Mike: Huh. Well, there goes your chance at a can of Spam-flavored macadamia nuts.
So, let’s talk tech news. YouTube, everyone’s favorite way to listen to free music videos at work, unveiled its cord-cutting TV service this week, creatively titled “YouTube TV.” It’s kind of cool, I guess: For $35 a month, you get more than 40 channels, including all four major networks, and others like Disney, FX and ESPN.
But that also means you won’t get a bunch of other channels that weren’t included, some of which might be a dealbreaker for some people. My suggestion: Create a bundle that just included Food Network and HGTV and become rich beyond your wildest dreams.
Farhad: Wait, do you really just watch food and home channels? It sounds like you and my mom could be friends.
The YouTube thing sounds interesting, though not especially novel. DirecTV offers this sort of “skinny bundle,” as does a company called Sling. YouTube argues that although its service offers similar channels as those others, it has better technology, including better recommendation algorithms to tell you what to watch.

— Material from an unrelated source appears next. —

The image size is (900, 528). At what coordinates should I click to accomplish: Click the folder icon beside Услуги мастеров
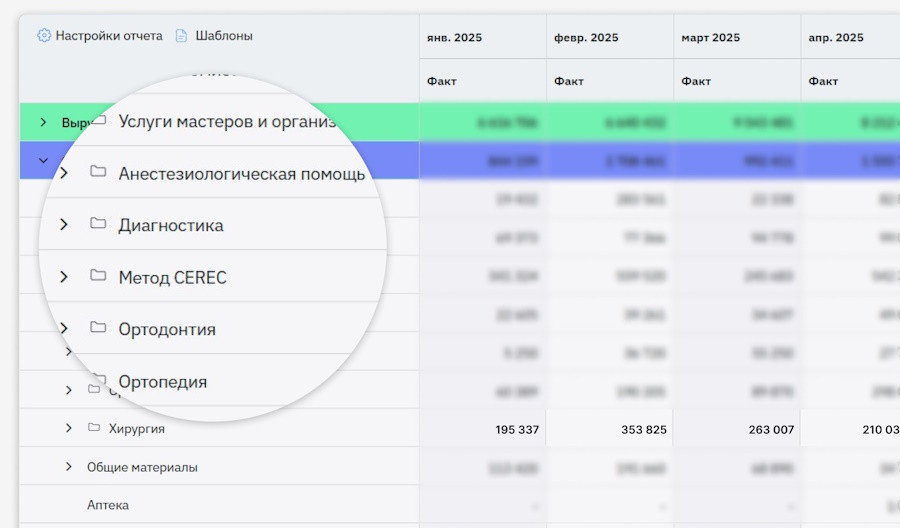pyautogui.click(x=98, y=121)
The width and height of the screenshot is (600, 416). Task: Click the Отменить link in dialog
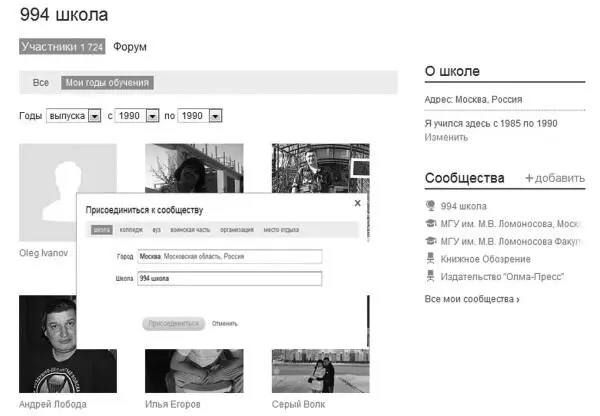(x=225, y=324)
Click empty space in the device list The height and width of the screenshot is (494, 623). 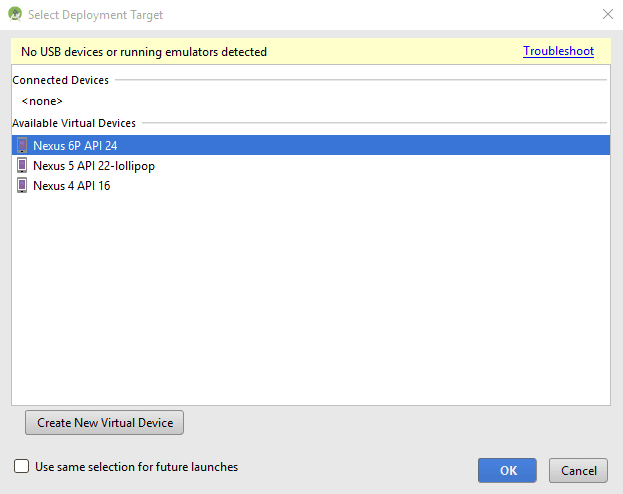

This seems like a good idea; lots of people don’t want to pay hundreds of dollars for cable but probably can’t get all their entertainment from Netflix and Amazon. But I do wonder if that’s a TV company pipe dream. Maybe cord cutters will switch entirely and never miss TV. Personally, I pay for cable and almost never watch it. It’s like burning money every month.

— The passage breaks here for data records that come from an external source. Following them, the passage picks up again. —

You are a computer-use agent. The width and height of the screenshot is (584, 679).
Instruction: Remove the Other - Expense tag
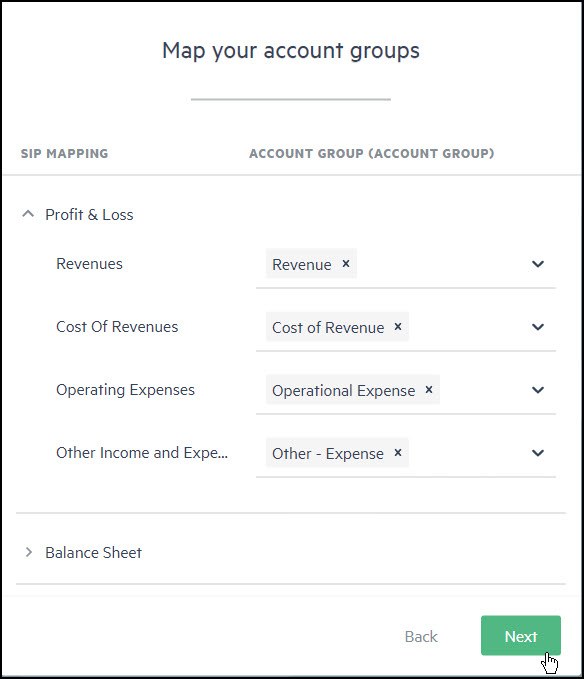(398, 453)
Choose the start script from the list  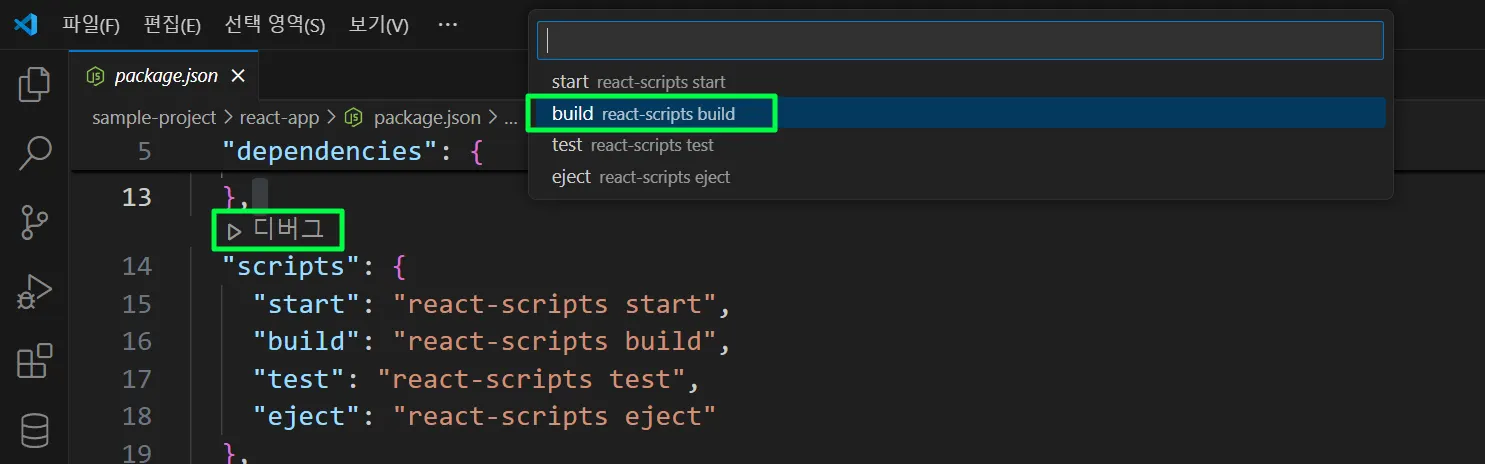pos(640,82)
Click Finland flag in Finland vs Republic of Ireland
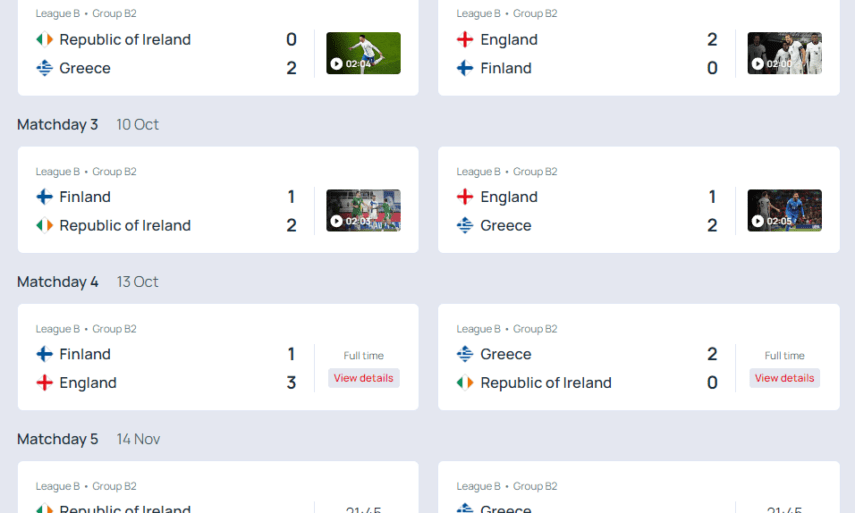The height and width of the screenshot is (513, 855). pyautogui.click(x=44, y=197)
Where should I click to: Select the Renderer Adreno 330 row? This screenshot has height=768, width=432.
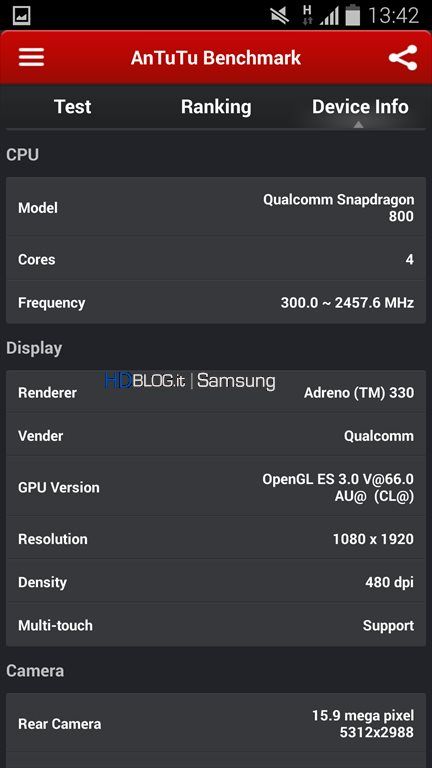coord(216,392)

Mike: Right. It’s also something you wonder why other tech companies — like, ahem, the hardware giant down the road in Cupertino, Calif. — haven’t already debuted for their set-top boxes. My guess is Apple is holding out to negotiate a better deal with the cable guys.

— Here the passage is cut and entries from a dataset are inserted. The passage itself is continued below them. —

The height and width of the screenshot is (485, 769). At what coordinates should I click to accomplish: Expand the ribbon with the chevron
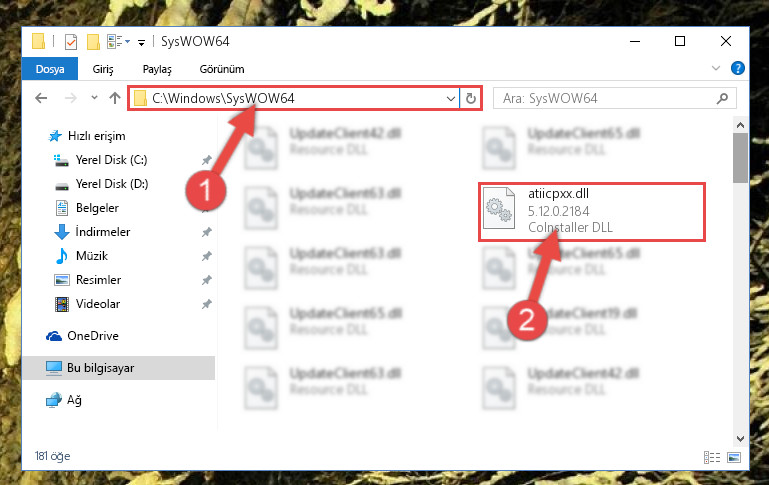click(716, 68)
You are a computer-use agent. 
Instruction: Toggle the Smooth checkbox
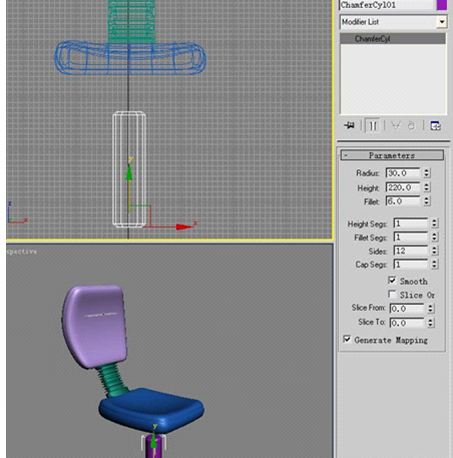392,280
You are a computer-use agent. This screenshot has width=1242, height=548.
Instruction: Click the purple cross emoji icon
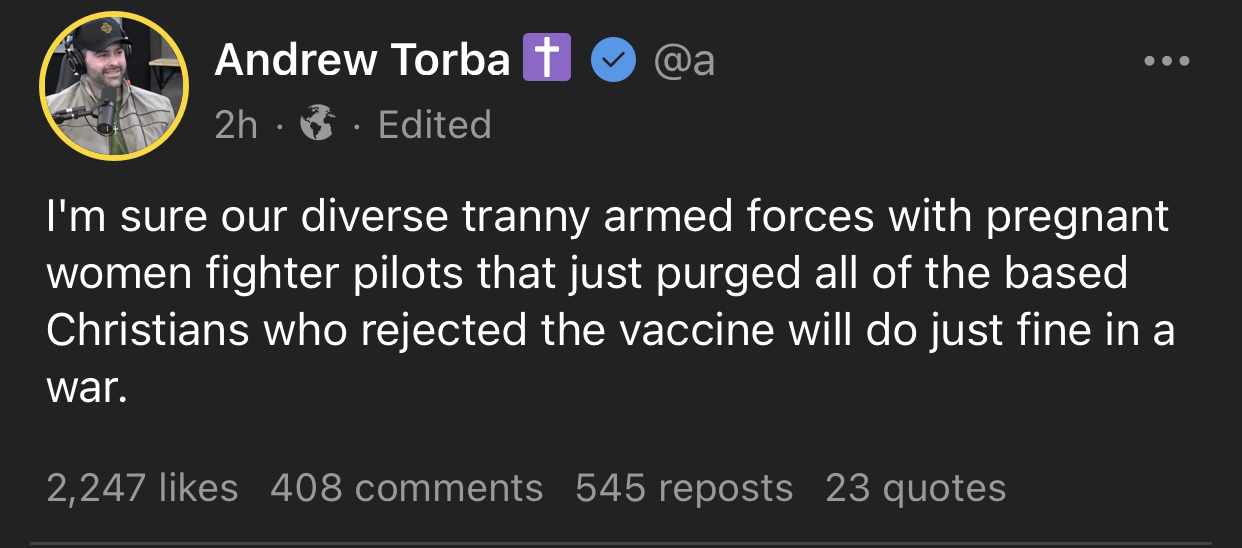coord(547,61)
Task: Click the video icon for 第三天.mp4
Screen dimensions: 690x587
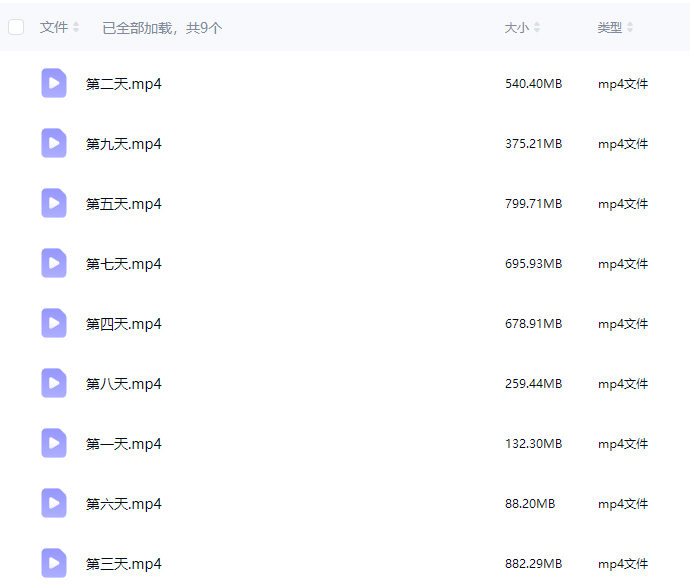Action: point(54,564)
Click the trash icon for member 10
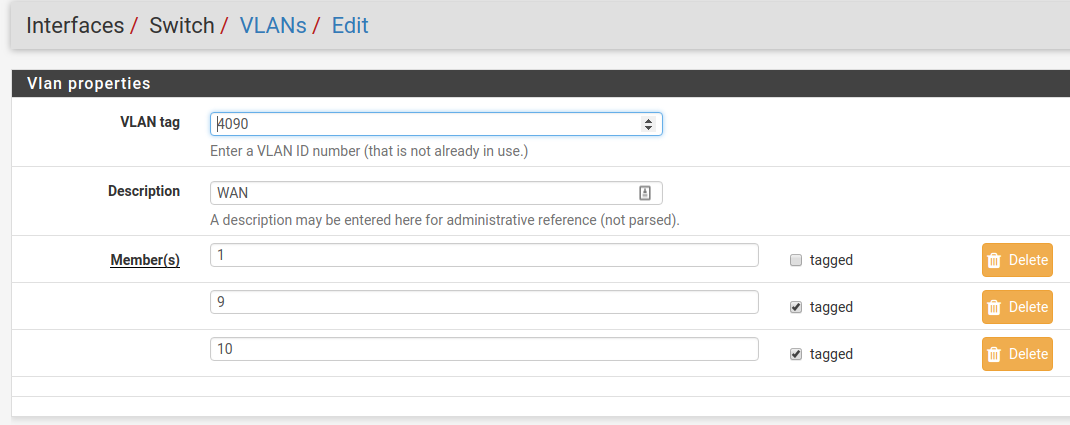Image resolution: width=1070 pixels, height=425 pixels. tap(994, 354)
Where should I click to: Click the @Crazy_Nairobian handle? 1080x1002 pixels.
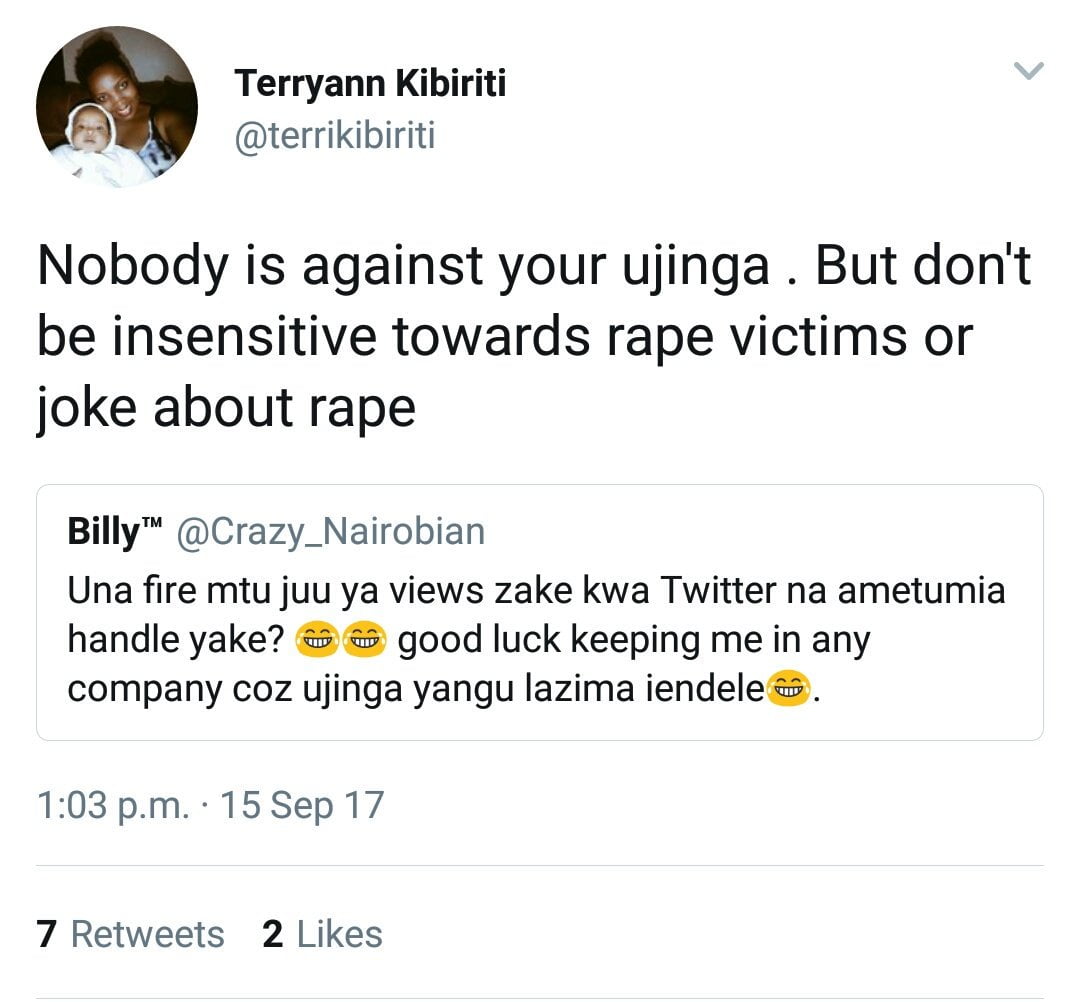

Moving on, let us return to Uber’s week from hell, Part 2. On Monday, one of Uber’s recently hired high-profile executives was forced to resign after it was discovered that he did not disclose an old sexual harassment claim at his previous employer, Google. Then on Tuesday, a dashboard camera video of Travis Kalanick, the company’s chief executive, emerged after Bloomberg dug it up, showing him in an unbecoming verbal sparring match with a driver. He was forced to apologize to his company and the driver, and said he planned to seek leadership help.
And on Friday, I reported on a longstanding program Uber has used to evade the authorities in a number of markets, and we talked about issues the company had with employee stock options and whether or not Uber will make changes to satisfy frustrated staff.
In all, it has not been a great week for Uber. But I have been saying that a lot lately.
Farhad: Boy, your story is crazy. So they were systematically identifying law enforcement officials’ phones and then essentially serving them up a fake version of Uber, so the cops couldn’t track down Uber cars? Man, oh man.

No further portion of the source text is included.